Shoulder dystocia is the inability to deliver the fetal shoulders after delivery of the head with normal obstetric maneuvers. It occurs with approximately <0.3-5.0% (depending on source) of all vaginal deliveries. It is neither predictable nor preventable and is an obstetric emergency.
Brachial plexus injuries result from excessive lateral traction on the fetal head while trying to dislodge the anterior shoulder during vaginal delivery. Brachial plexus injuries occur about 15 percent of the time that a shoulder dystocia is encountered. It is estimated that 20 percent of all such brachial plexus injuries are permanent.
Most brachial plexus injuries result from the application of excessive lateral traction to the fetal neck. Brachial plexus injuries are usually caused by downward traction of the brachial plexus during delivery of the anterior shoulder. Brachial plexus injury occur when excessive lateral traction is applied to the fetal neck during cephalic, breech, or caesarian birth.
On rare occasions, brachial plexus injuries have been the result of in utero malpositioning, or the expulsive forces of labor. Typically, such force is the result of excessive lateral traction by a physician.
Etiology may be determined by a process of exclusion. Accordingly, in an effort to determine whether a particular brachial plexus injury was due to in utero malformation, physicians look to determine whether there were uterine anomalies present such as septated uteri or uterine fibroids. Also of note is whether the presentation was transverse lie or whether asynclitism was present. The presence of oligohydramnos is also relevant.
In determining whether a particular injury was the result of the maternal forces of labor, one must determine if there was hyperstimulation of the uterus with large doses of Pitocin. Evidence of extraordinary uterine contractions or a precipitous labor would show on fetal monitor tracings. Further, brachial plexus injury is also often painful and, if the injury occurs before delivery of the head, the heart rate would suddenly accelerate. This, too, would show on fetal monitor tracings.
Excessive lateral traction is most often the cause of a brachial plexus injury.
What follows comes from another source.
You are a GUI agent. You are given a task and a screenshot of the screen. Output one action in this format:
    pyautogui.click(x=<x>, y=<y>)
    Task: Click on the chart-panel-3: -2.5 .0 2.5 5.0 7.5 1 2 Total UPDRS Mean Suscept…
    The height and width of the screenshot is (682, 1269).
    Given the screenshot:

If an injury occurs during a delivery complicated by shoulder dystocia is also consistent with the injury being the product of excessive traction.
Lateral traction must be distinguished from axial traction. During labor, uterine forces are transmitted axially. As a result these forces normally do not produce sufficient lateral deviation of the head from the shoulders to stretch the brachial plexus and cause injury. SThis degree of lateral deviation is more common with uterine maladaptations like transverse lie or asynclitism.
While brachial plexus injuries do occur in the absence of shoulder dystocia, and even in the absence of traction to the fetal head, permanent obstetric brachial plexus injuries are commonly caused by shoulder dystocia-complicated births.
Shoulder dystocia and brachial plexus injury medical expert witness specialties include obstetrics,
maternal-fetal medicine, pediatric neurology, and obstetric anesthesiology.